Ela recomenda que soluções inovadoras sejam promovidas, para a diversificação da a produção e aumento de oferta de alimentos saudáveis, que melhorem o acesso dos pequenos produtores a mercados e alimentos de qualidade.
Dieta saudável
Segundo a Organização Pan-Americana da Saúde, Opas, a composição exata de uma dieta diversificada, equilibrada e saudável varia de acordo com as características individuais de cada pessoa, contexto cultural, alimentos disponíveis localmente e hábitos alimentares.
No entanto, o braço da OMS nas Américas aponta os princípios básicos do que constitui uma alimentação saudável. Para adultos, uma dieta adequada inclui:
- Frutas, verduras, legumes, nozes e cereais integrais – como milho, aveia, trigo e arroz integral.
- Pelo menos 400g de frutas e vegetais por dia, exceto batata, batata-doce, mandioca e outros tubérculos.
- Menos de 10% da ingestão calórica total de açúcares livres, o que equivale a 50g para uma pessoa com peso corporal saudável e que consome cerca de 2 mil calorias por dia.

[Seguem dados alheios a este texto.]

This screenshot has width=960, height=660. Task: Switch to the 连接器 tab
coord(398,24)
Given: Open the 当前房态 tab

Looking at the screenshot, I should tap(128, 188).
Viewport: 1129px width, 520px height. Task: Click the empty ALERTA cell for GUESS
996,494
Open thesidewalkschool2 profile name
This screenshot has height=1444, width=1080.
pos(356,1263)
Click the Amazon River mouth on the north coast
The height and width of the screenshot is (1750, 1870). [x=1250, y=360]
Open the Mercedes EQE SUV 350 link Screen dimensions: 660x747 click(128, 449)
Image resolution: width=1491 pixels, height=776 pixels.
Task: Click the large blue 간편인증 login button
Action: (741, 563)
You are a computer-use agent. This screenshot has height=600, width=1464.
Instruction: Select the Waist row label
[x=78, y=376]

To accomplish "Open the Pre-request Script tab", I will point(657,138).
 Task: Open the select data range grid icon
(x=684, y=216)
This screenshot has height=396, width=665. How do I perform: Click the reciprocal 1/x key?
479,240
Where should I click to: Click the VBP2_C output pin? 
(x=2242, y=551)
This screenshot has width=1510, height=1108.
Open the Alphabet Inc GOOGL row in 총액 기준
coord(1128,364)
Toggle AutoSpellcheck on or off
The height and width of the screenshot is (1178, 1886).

- Idealmente, o consumo deve ser inferior a 5% da ingestão calórica total para benefícios adicionais à saúde.
- Açúcares livres são todos os açúcares adicionados aos alimentos ou bebidas pelos fabricantes, cozinheiros ou consumidores, bem como os açúcares naturalmente presentes no mel, xaropes, sucos de frutas e concentrados de sucos de frutas.
- Menos de 30% da ingestão calórica diária procedente de gorduras. Gorduras não saturadas, presentes em peixes, abacate e nozes, bem como nos azeites de girassol, soja, canola e azeite, são preferíveis às gorduras saturadas, encontradas em carnes, manteiga, óleo de palma e coco, creme, queijo, ghee e banha, e às gorduras trans de todos os tipos, principalmente as produzidas industrialmente.
- Sugere-se que a ingestão de gorduras saturadas seja reduzida a menos de 10% da ingestão calórica total e das gorduras trans, a menos de 1%.
- Menos de 5g de sal por dia, o equivalente a cerca de uma colher de chá. O sal deve ser iodado.